**LISTED RECORDS:**
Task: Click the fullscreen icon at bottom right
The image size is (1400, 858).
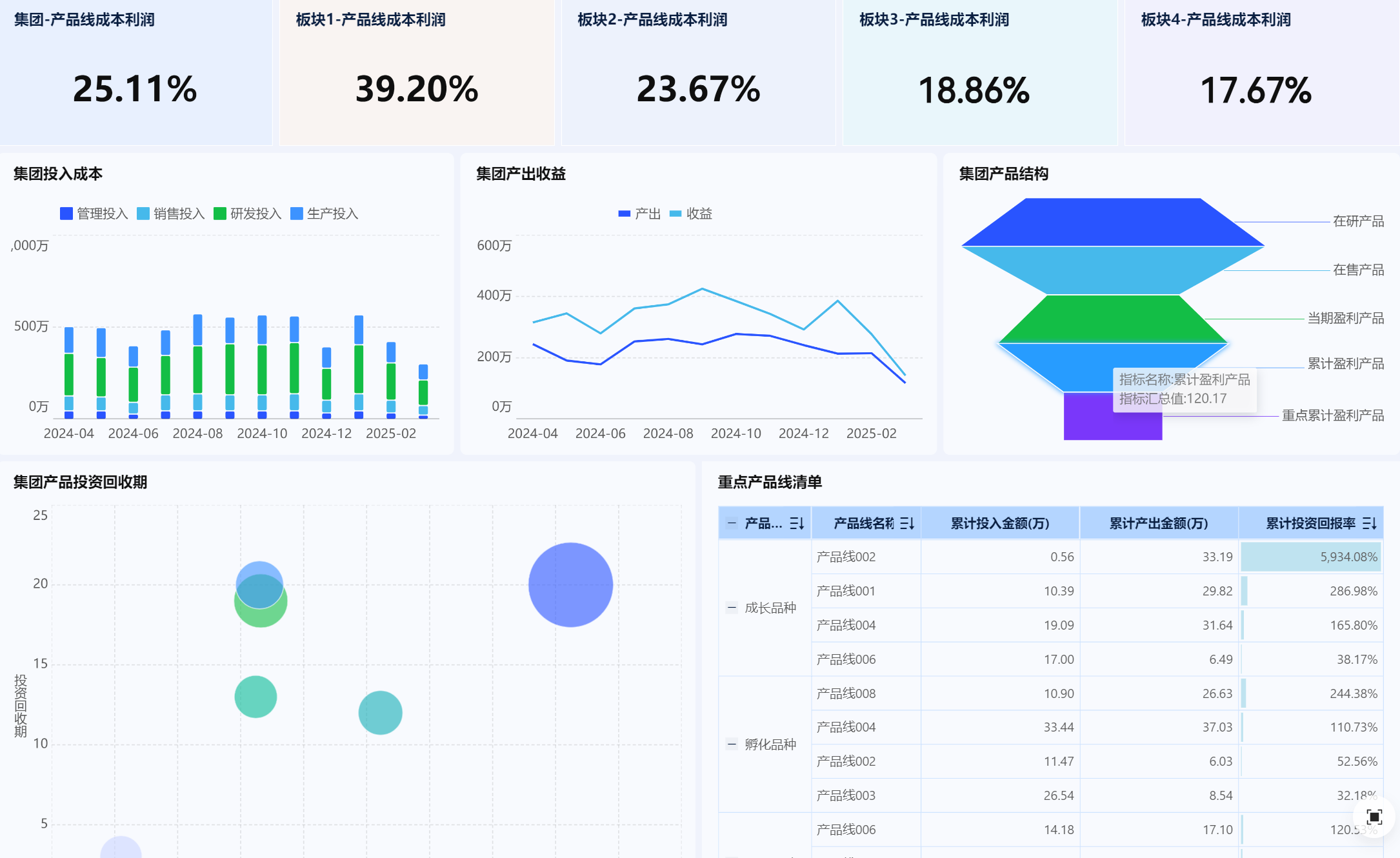Action: 1374,817
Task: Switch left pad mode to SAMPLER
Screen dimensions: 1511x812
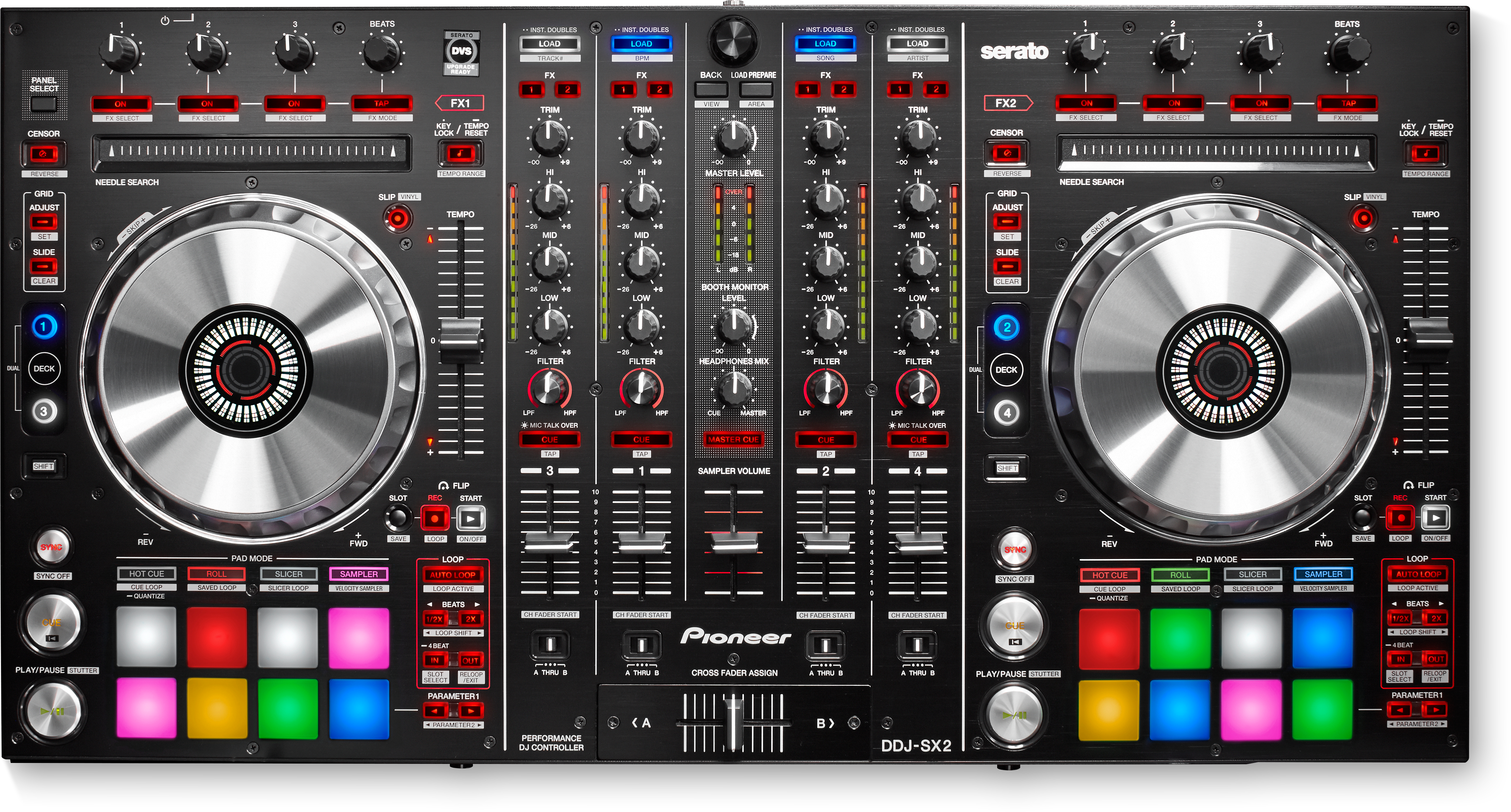Action: 358,574
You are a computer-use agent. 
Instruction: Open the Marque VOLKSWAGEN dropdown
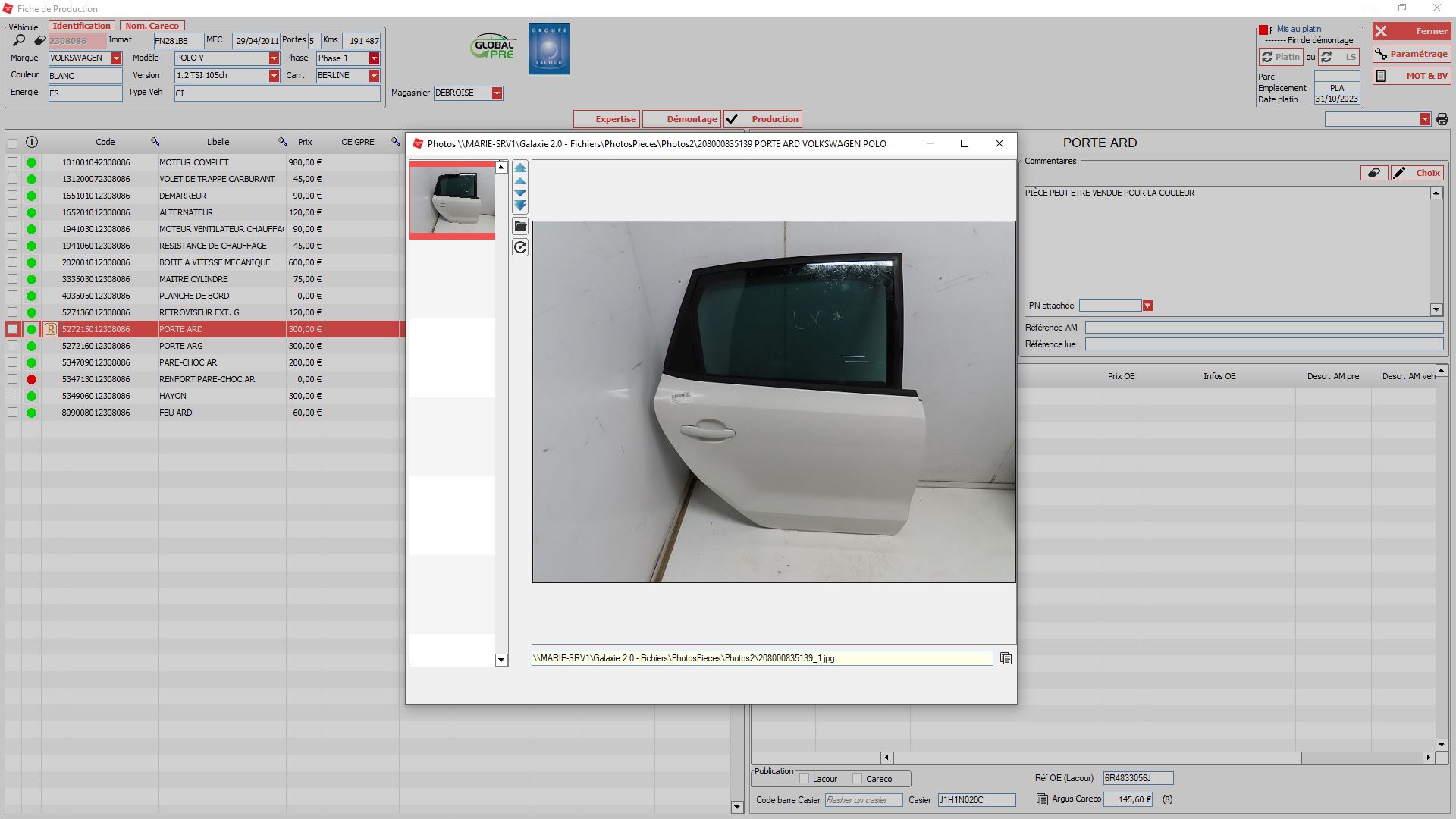click(x=116, y=58)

**WHAT TO WORK ON:** Every line of the data that includes the word "Task" should be copied.

**ANSWER SPACE:**
Task: Click the fullscreen icon at bottom right
Task: Switch left pad mode to SAMPLER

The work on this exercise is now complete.